As a writer, Bunn is great at building a world outward while digging inward into his characters at the same time, expanding the macro and the micro in a way that dramatically excels. Meanwhile, Octavia may not be the warrior that Conan is, but she speaks with wisdom that Conan seems to lack, noting that not every battle is worth fighting. Where that will leave Conan over this story arc will be interesting, now that’s he’s had a look at his personal devil.

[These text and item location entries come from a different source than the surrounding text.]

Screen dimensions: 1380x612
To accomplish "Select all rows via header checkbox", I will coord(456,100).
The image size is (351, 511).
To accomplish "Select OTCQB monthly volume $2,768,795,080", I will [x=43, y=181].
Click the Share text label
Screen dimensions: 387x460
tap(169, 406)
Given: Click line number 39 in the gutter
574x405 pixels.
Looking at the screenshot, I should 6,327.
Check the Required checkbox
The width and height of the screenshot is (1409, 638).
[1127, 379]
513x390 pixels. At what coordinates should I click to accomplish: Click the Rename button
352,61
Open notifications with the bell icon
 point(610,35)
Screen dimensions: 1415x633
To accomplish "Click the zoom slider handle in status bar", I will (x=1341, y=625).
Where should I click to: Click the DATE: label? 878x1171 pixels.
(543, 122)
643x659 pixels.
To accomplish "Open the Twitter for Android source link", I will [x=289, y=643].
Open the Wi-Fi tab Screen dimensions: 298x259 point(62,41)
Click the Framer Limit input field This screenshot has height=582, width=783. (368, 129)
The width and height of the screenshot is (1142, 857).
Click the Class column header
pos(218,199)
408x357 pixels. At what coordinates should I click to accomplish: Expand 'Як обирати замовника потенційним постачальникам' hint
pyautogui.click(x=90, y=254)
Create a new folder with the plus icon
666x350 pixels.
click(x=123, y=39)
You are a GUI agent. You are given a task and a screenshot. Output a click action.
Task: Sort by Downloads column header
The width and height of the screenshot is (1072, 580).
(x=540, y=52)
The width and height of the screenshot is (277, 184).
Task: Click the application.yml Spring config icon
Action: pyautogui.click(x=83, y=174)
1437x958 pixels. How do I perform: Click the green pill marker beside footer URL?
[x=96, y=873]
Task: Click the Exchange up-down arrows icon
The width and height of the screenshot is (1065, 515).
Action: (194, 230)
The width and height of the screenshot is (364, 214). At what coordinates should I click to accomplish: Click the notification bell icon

Dheeraj Verma, an Indian-born comic artist credited as one of the first in the US comic industry who has worked a great deal for Avatar Press, steps in as artist and brings a grungier look for this issue. Conan isn’t as cleanly or perfectly rendered, and I like it. He isn’t as statuesque in Verma’s hands and feels more like a rugged wanderer. Atiyeh’s colors remain beautiful under the new art, creating a raw and haunting environment that Conan finds himself in.
The image that I found most effective was that of a giant statue dedicated to a god that is prayed to, yet helps little. In Conan’s world, there is no god that will save you. There is no happy ending, but a continuing deluge of hardships and blood. As hard as Conan tries, the little victories continue to push him to the next encounter, hoping to cut down all the evil until none remains. How effective this will prove, I guess we’ll have to wait and see. So far, every violent action seems to draw something even worse into his circle.